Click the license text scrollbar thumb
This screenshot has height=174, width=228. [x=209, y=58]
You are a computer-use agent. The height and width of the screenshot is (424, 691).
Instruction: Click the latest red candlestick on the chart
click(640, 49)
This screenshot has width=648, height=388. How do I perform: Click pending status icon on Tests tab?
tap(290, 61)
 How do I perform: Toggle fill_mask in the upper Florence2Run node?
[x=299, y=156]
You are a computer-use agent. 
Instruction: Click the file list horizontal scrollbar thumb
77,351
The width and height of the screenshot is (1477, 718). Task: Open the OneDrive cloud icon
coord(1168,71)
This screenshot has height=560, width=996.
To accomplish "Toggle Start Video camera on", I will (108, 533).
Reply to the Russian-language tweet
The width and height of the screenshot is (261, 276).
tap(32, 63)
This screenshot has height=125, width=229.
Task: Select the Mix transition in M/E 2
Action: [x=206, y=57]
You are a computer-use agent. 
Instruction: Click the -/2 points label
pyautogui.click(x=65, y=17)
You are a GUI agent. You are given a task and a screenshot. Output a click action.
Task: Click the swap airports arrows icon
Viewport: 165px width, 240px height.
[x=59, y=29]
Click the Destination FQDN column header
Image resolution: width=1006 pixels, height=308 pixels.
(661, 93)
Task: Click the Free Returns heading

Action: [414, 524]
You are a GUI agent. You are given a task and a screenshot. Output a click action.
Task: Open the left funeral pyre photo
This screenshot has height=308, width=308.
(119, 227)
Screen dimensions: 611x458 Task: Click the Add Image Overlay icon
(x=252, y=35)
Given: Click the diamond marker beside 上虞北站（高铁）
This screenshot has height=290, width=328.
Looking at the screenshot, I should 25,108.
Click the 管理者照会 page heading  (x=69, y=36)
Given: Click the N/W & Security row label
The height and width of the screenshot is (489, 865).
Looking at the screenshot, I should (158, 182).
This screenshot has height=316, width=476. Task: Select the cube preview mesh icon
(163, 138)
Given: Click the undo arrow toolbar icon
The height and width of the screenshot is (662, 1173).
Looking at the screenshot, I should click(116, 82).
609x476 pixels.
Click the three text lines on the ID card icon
·····
Every entry is to be restated exactly, with no line dropped.

## Written response
Click the license text scrollbar thumb
This screenshot has height=174, width=228. [x=209, y=58]
You are a computer-use agent. The height and width of the screenshot is (424, 691).
Instruction: Click the latest red candlestick on the chart
click(640, 49)
This screenshot has width=648, height=388. How do I perform: Click pending status icon on Tests tab?
tap(290, 61)
 How do I perform: Toggle fill_mask in the upper Florence2Run node?
[x=299, y=156]
You are a computer-use agent. 
Instruction: Click the file list horizontal scrollbar thumb
77,351
The width and height of the screenshot is (1477, 718). Task: Open the OneDrive cloud icon
coord(1168,71)
This screenshot has height=560, width=996.
To accomplish "Toggle Start Video camera on", I will (108, 533).
Reply to the Russian-language tweet
The width and height of the screenshot is (261, 276).
tap(32, 63)
This screenshot has height=125, width=229.
Task: Select the Mix transition in M/E 2
Action: [x=206, y=57]
You are a computer-use agent. 
Instruction: Click the -/2 points label
pyautogui.click(x=65, y=17)
You are a GUI agent. You are given a task and a screenshot. Output a click action.
Task: Click the swap airports arrows icon
Viewport: 165px width, 240px height.
[x=59, y=29]
Click the Destination FQDN column header
Image resolution: width=1006 pixels, height=308 pixels.
(661, 93)
Task: Click the Free Returns heading

Action: [414, 524]
You are a GUI agent. You are given a task and a screenshot. Output a click action.
Task: Open the left funeral pyre photo
This screenshot has height=308, width=308.
(119, 227)
Screen dimensions: 611x458 Task: Click the Add Image Overlay icon
(x=252, y=35)
Given: Click the diamond marker beside 上虞北站（高铁）
This screenshot has height=290, width=328.
Looking at the screenshot, I should 25,108.
Click the 管理者照会 page heading  (x=69, y=36)
Given: Click the N/W & Security row label
The height and width of the screenshot is (489, 865).
Looking at the screenshot, I should (158, 182).
This screenshot has height=316, width=476. Task: Select the cube preview mesh icon
(163, 138)
Given: Click the undo arrow toolbar icon
The height and width of the screenshot is (662, 1173).
Looking at the screenshot, I should click(116, 82).
609x476 pixels.
Click the three text lines on the ID card icon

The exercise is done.